CHAPITRE 1 | PROBLÉMATIQUE

1.3. Recension des écrits

1.3.4. La démonstration de la preuve et les facteurs d’influence

Une fois l’abus divulgué aux autorités policières et l’Entente multisectorielle enclenchée, de nombreux facteurs viennent influencer le cours du processus de criminalisation.
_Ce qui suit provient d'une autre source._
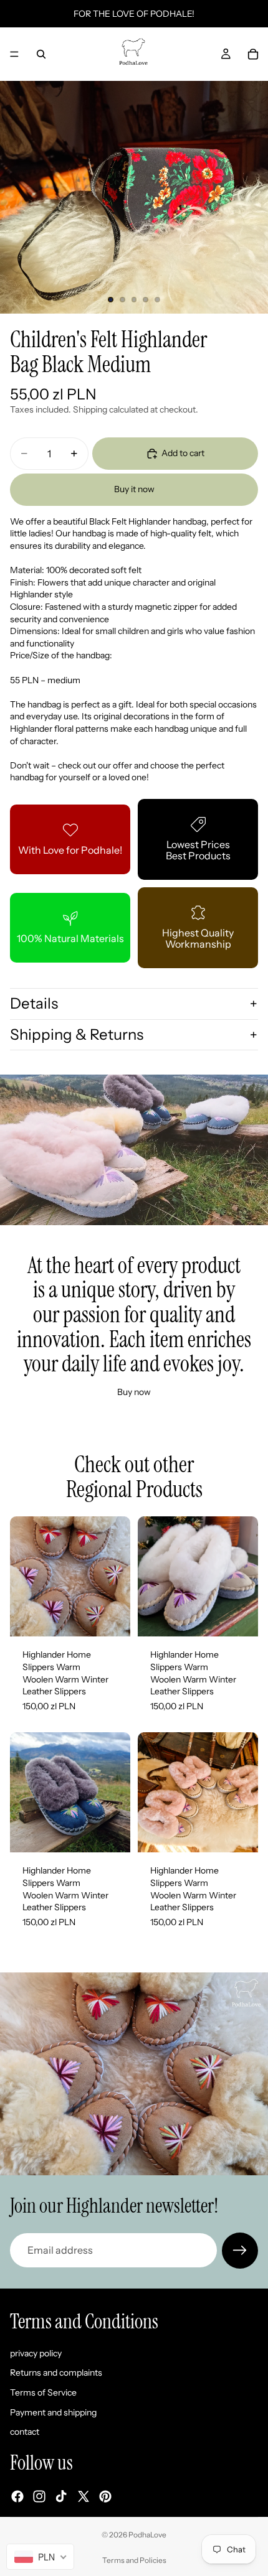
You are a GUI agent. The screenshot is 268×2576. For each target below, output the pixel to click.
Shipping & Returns (76, 1034)
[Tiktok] (61, 2495)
D’abord, à l’étape de l’enquête policière ou lors de l’application de l’Entente multisectorielle, des motifs précis peuvent soutenir la décision des policiers de ne pas confier la situation de l’enfant au procureur. Une étude conduite par Davis et coll. (1999) sur l’admissibilité et la suffisance de la preuve dans les situations de criminalisation des abus démontre que les motifs d’arrêt des procédures sont différents dépendamment qu’il s’agit de situations d’abus physiques ou sexuels. Dans le cas des abus sexuels, par exemple, les motifs peuvent être que l’enfant n’a pas déposé une plainte au moment de l’interrogatoire ou encore le fait que le policier ne tenait pas pour crédible la version de l’enfant. Cross et coll. (1999) croient aussi que la crédibilité de l’enfant peut influencer l’abandon des procédures, mais ils ajoutent aussi la non-disponibilité de l’enfant à témoigner. Les auteurs mentionnent également que les procédures peuvent être abandonnées par les policiers si la famille ou le procureur ne sont pas d’avis qu’il faille aller plus loin dans le processus (Cross et coll.,1999). Ce dernier constat rejoint celui de Davis et coll. (1999) comme quoi il est inévitable que le policier et le procureur s’entendent sur la même décision pour assurer une poursuite efficace des procédures. Dans le cas des abus physiques, les motifs liés à l’arrêt des procédures sont distincts : soit l’abus est perçu comme un châtiment raisonnable par le policier, soit ce dernier considère que la criminalisation est susceptible de créer

une source de discorde dans la famille et d’être nuisible au long cours. En dépit du type d’abus, il est observé que les policiers soumettent fréquemment des situations au procureur même lorsqu’ils doutent de détenir des preuves suffisantes, ceci ayant comme objectif que le procureur agisse comme conseiller ou qu’il prenne une décision finale sur la nécessité de porter des accusations (Davis et coll., 1999).Ces éléments méritent cependant d’être analysés avec prudence puisque les recherches sur le sujet sont plus ou moins récentes. À l’étape subséquente du processus de criminalisation, soit lorsqu’une situation est confiée au procureur, la décision de porter des accusations criminelles est une fois de plus guidée par la démonstration de la preuve. Des motifs distincts sont également observés entre les situations d’abus sexuels et d’abus physiques. Lorsqu’il est question d’abus sexuels, la criminalisation dépend majoritairement de la validité des faits rapportés par l’enfant. La précision demeure le premier critère de validité (Davis et coll., 1999). Gray (1993) soulève quatre raisons principalement évoquées par les procureurs pour abandonner le processus. Les deux premières raisons sont en lien avec la validité des faits rapportés par l’enfant, c’est-à-dire que la preuve ne peut être corroborée ou que la version de l’enfant a changé. La troisième raison est que la famille s’oppose à la criminalisation. Enfin, la dernière raison est le jeune âge de l’enfant (Gray, 1993, dans Sedlak et coll., 2006). Des raisons similaires sont recensées par Spohn et coll. (2001). En ce qui a trait aux situations d’abus physiques, ce sont les preuves médico-légales prouvant la présence d’une blessure grave, non accidentelle et ayant le plus souvent des conséquences à long terme qui priment dans la décision de poursuivre les procédures (Davis et coll.,1999). Cette observation va de pair avec les observations de Tjaden et Thoennes (1992) comme quoi les situations les plus sévères d’abus sont celles étant le plus souvent criminalisées. Généralement, si le moment entre l’incident et l’enquête est trop long, il n’y a pas présence d’évidence médicale et la situation ne franchira pas d’étapes subséquentes dans le processus de criminalisation (Davis et coll.,1999).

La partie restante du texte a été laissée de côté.